The 2 covariance matrices only differ by values at top-right and bottom-left. However, sign of principal component eigen vectors (right column) has flipped.
import numpy as np
cov = np.array([[9369, 7060, 16469],
[7060, 8127, 23034],
[16469, 23034, 126402]])
eigenvalues, eigenvectors = np.linalg.eigh(cov)
print('Cov 1')
print(eigenvalues)
print(eigenvectors)
cov2 = np.array([[9369, 7060, *18969*],
[7060, 8127, 23034],
[*18969*, 23034, 126402]])
eigenvalues, eigenvectors = np.linalg.eigh(cov2)
print('Cov 2')
print(eigenvalues)
print(eigenvectors)
Results:
Cov 1
[ 1188.72951707 9507.3058357 133201.96464723]

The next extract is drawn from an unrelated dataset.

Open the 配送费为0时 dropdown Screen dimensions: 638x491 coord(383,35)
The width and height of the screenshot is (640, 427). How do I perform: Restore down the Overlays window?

[[-0.5549483 0.82002403 0.13997491]
[ 0.8280924 0.52849364 0.18696912]
[-0.07934332 -0.21967035 0.97234231]]
Cov 2
[ 1390.92828009 8581.02234156 133926.04937835]
[[-0.57175381 0.80502124 -0.15823521]
[ 0.817929 0.54427789 -0.18642352]
[-0.06395096 -0.23601353 -0.96964318]]
How can I either prevent this happening, or ‘correct’ in some way so that sign is same – either positive or negative in both cases?